US Confidence And Housing Data All Beat Expectations

While data covering US consumers and home sales is just off recent record lows, the market’s most recent round of data has nonetheless crossed the wires better than the official consensuses attached to each inidcator. The headline indicator for the morning session was the Conference Board’s survey of consumer sentiment for the month of August. With the market already expecting an improvement from the report (thanks in part to the pickup in the University of Michigan’s reading), a better-than-expected 56.9 print merely added to the bullish sentiment the report generated.

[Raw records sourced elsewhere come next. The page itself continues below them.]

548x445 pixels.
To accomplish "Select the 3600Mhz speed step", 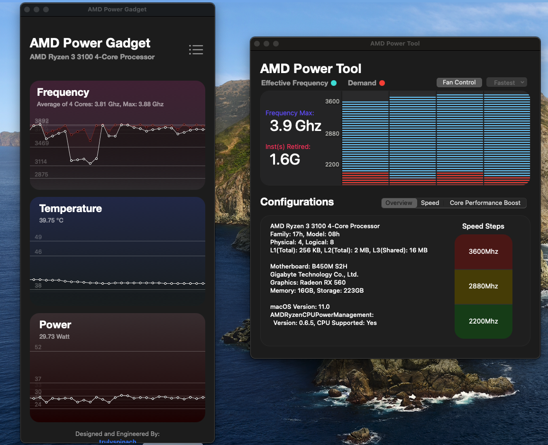I will click(x=483, y=251).
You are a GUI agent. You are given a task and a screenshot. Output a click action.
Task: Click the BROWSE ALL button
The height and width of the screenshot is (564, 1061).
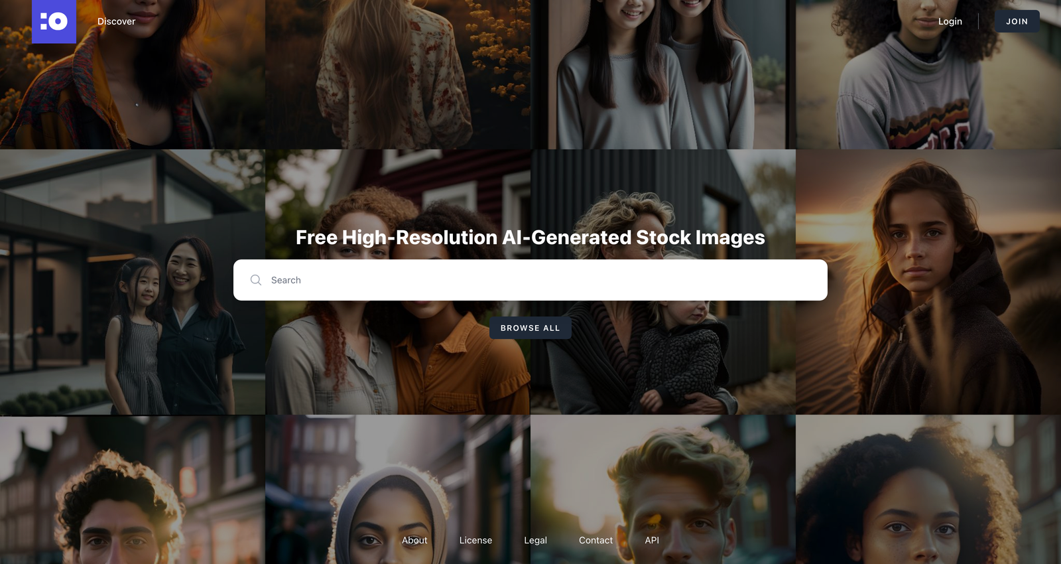[x=530, y=328]
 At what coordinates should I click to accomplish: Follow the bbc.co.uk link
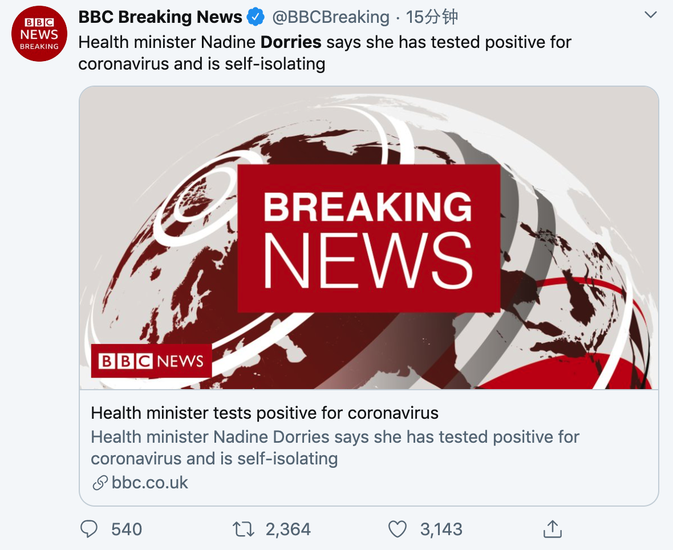pyautogui.click(x=150, y=483)
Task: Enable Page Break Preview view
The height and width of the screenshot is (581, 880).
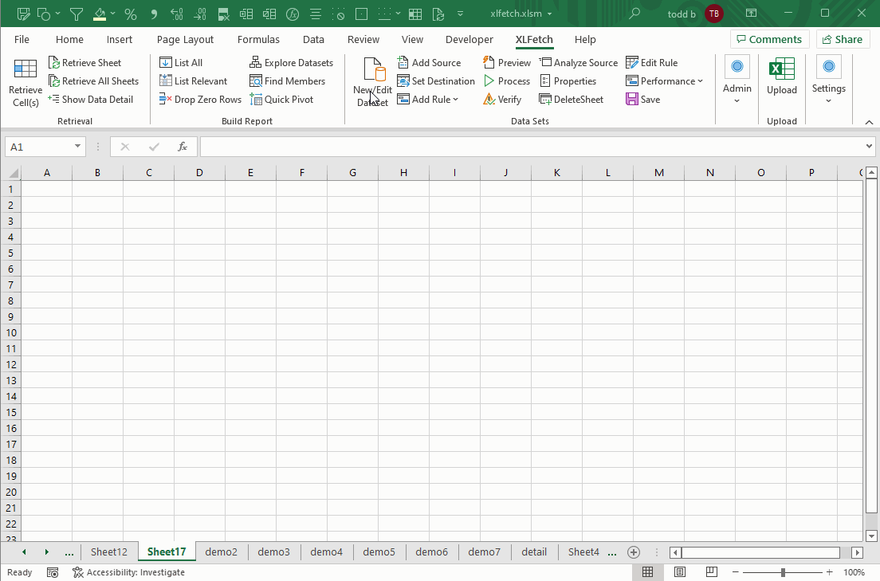Action: pos(712,572)
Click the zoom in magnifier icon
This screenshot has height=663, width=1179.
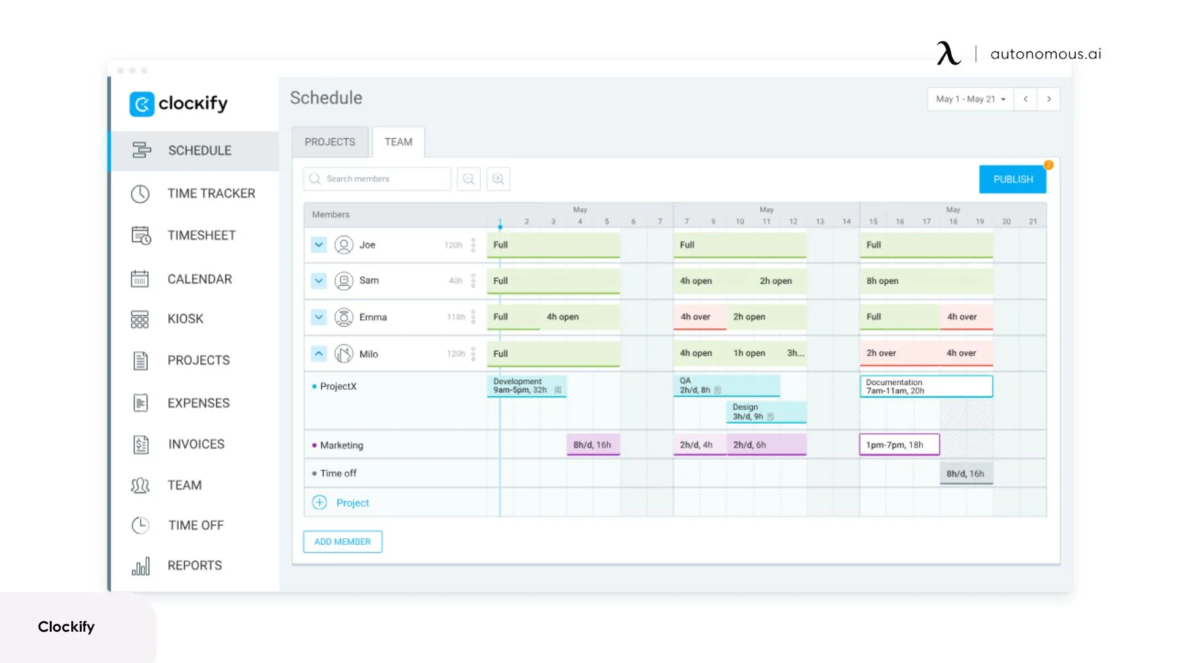click(x=498, y=179)
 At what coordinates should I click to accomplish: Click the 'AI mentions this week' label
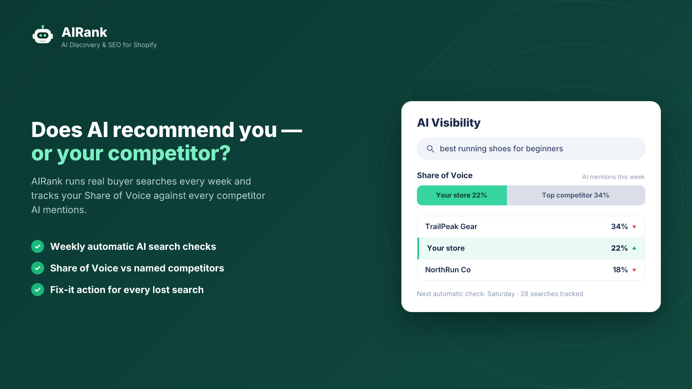pyautogui.click(x=613, y=177)
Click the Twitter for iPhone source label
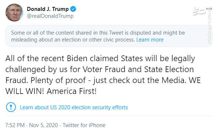Viewport: 218px width, 134px height. [x=84, y=125]
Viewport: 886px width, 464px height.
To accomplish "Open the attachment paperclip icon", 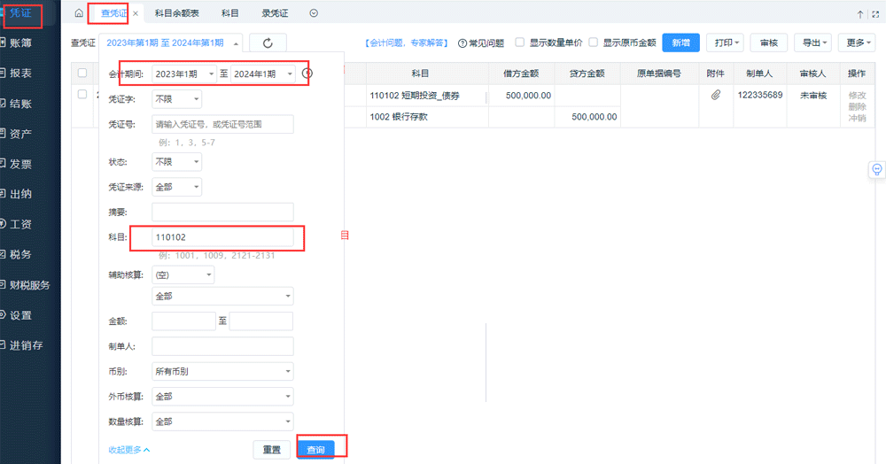I will (x=716, y=95).
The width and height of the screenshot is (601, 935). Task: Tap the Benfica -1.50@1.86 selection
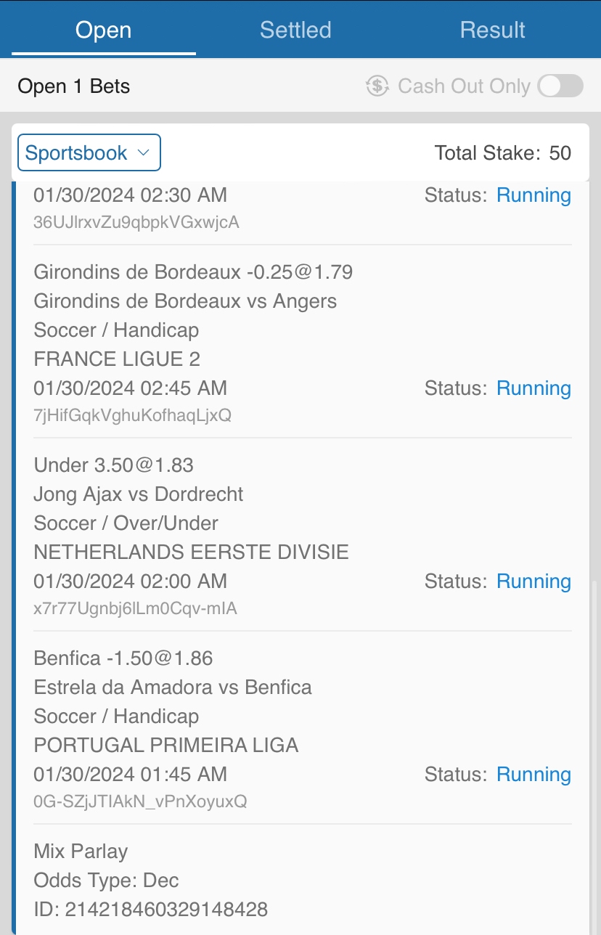pos(123,658)
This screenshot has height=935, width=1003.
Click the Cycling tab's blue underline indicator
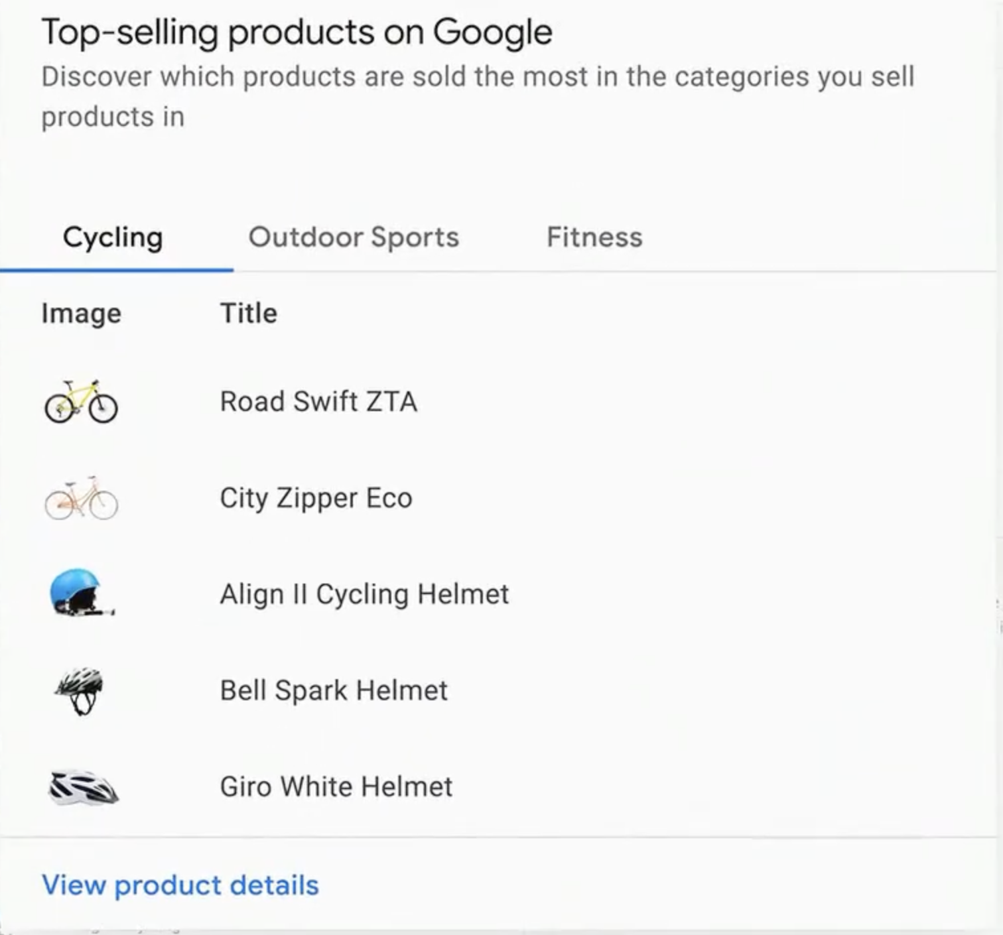point(117,270)
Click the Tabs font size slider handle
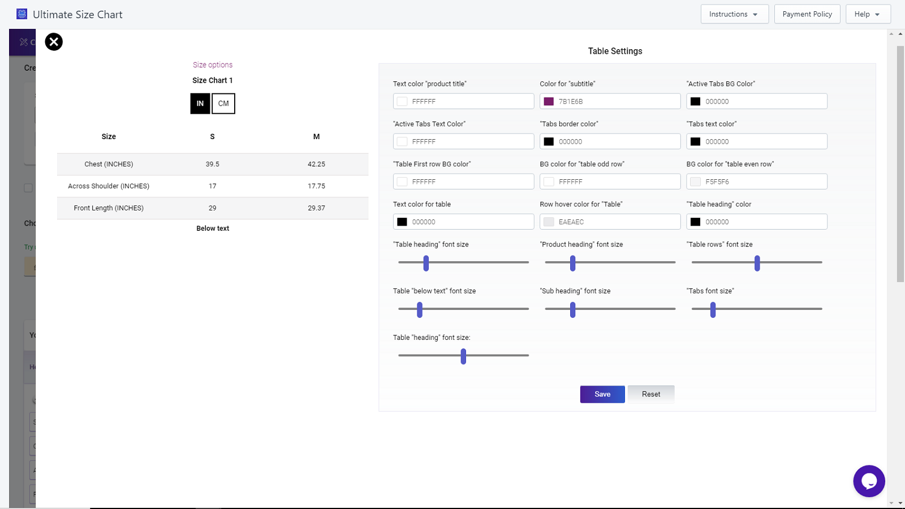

For historical perspective, this was the second consecutive improvement and only the highest reading in three months. Fundamentally, the optimistic turn is likely a result of the drop in gasoline prices (and the sharper tumble in upstream energy prices) through August. In fact, without this encouraging component and its influence on spending habits, Americans would still be looking at failing labor trends, decelerating wage growth and consistently rising prices for necessary and discretionary goods. Looking into the details of the report the reading on current conditions actually deteriorated, leaving the forecast component to prop up the headline reading. From the current reading, the spread on busines conditions and employment both deteriorated. For the coming six months, expectations for business conditions, labor trends and plans to make major purchases all improved. Going forward, it will likely be the price of gasoline that determines whether these expectations become reality and dollar traders know it. After the string of reports, the US dollar was little changed against most of its major counterparts as fundamental traders held off on reacting to the morning’s data to prepare for the FOMC minutes due later in the afternoon.